Dataset records:
[start]

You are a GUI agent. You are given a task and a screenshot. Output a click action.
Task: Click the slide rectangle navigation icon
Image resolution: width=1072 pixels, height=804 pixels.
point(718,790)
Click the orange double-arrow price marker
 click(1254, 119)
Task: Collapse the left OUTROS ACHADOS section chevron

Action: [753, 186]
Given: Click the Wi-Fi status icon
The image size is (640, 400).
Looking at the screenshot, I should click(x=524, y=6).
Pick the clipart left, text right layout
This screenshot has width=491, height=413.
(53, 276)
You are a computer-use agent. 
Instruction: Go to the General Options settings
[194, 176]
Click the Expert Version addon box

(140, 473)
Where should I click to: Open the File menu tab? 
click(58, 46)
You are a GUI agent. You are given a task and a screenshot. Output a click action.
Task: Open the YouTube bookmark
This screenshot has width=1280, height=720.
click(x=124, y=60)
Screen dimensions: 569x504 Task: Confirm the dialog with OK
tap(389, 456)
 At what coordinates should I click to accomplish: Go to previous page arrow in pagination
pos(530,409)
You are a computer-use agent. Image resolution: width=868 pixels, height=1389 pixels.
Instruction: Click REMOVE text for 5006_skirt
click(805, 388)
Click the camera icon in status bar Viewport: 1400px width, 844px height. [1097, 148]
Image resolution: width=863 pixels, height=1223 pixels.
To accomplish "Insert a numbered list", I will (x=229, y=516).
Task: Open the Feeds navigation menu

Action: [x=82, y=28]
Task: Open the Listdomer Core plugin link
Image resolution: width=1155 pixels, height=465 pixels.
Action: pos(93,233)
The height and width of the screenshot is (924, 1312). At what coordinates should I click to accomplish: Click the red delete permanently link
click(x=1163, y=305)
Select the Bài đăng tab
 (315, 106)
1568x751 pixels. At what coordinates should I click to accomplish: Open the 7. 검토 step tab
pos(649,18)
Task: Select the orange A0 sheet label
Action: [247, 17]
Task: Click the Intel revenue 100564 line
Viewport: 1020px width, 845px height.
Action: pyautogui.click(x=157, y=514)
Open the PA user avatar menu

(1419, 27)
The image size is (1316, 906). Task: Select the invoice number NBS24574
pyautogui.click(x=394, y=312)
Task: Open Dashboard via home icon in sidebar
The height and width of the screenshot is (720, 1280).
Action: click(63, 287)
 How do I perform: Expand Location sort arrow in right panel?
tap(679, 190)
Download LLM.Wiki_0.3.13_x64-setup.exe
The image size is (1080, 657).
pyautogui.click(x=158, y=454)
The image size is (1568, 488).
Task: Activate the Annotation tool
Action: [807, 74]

[end]

What you have to do:
Count the lines above that contain the string "height", and reply with the number alone.

Answer for this exercise:
10